Maxine and Hazel meet on a USO tour in the last months of the Second World War. They meet again in New York in the 1950s when Maxine is an up and coming film star and Hazel is an aspiring playwright. Both living in the famous Chelsea Hotel, soon they’re working together on Hazel’s first play which is going to be staged on Broadway. But the red scare is well underway and the production and their careers are threatened by the witch hunt for communists turning its attention to the entertainment industry. As the pressure starts to build what will happen to the women and their friendship?
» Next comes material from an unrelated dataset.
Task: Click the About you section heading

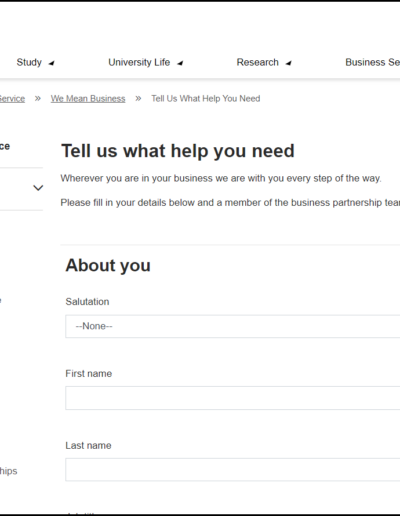Action: pyautogui.click(x=108, y=266)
The Chelsea Girls follows a twenty year friendship between two women forged through a trauma in Italy, through the ups and downs of their careers. They’re both engaging and intriguing characters – Hazel’s mother is always comparing her to her brother who was killed in the war and finding her lacking, while Maxine is using the theatre to build a better life for her and her German immigrant grandmother. And as the red scare comes to Broadway, they both find themselves in the spotlight because of the actions of Hazel’s brother years before. And as well as being tense it’s also a wonderful portrait of the Chelsea Hotel – famously home to artists and bohemians, it becomes Hazel and Maxine’s refuge as they battle the outside forces trying to tear their lives apart.
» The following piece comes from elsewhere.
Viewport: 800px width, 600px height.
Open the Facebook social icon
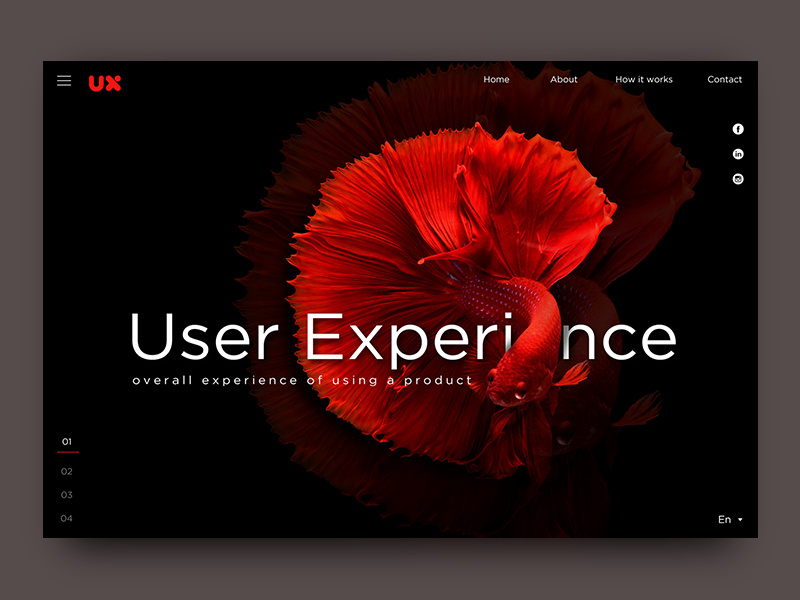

I’ve been wanting to read this for ages. It came out two years ago and it’s been on my want to read list for about that long – so I’ve no idea where I even heard about it to start with. I read one of Fiona Davis’s other books a year or two back and liked the idea but didn’t love the execution, but this one really worked for me. It took me a day or two to properly get into it, but then I read 200 pages at a sitting because I wanted to see where it was going. I am fascinated with Old Hollywood, in fiction and non-fiction and this lives adjacent to that. I’ve written about some other books in this area before (like Trumbo and Karina Longworth’s Seduction) and this fitted right in to my wheelhouse. Well worth a look.
My copy came from the library, but it’s available now on Kindle and Kobo (and at time of writing is slightly cheaper on Kobo) as well as in paperback, although I’m not sure how easy that will be to get hold of in store – Foyles have stock to order, but not to click and collect.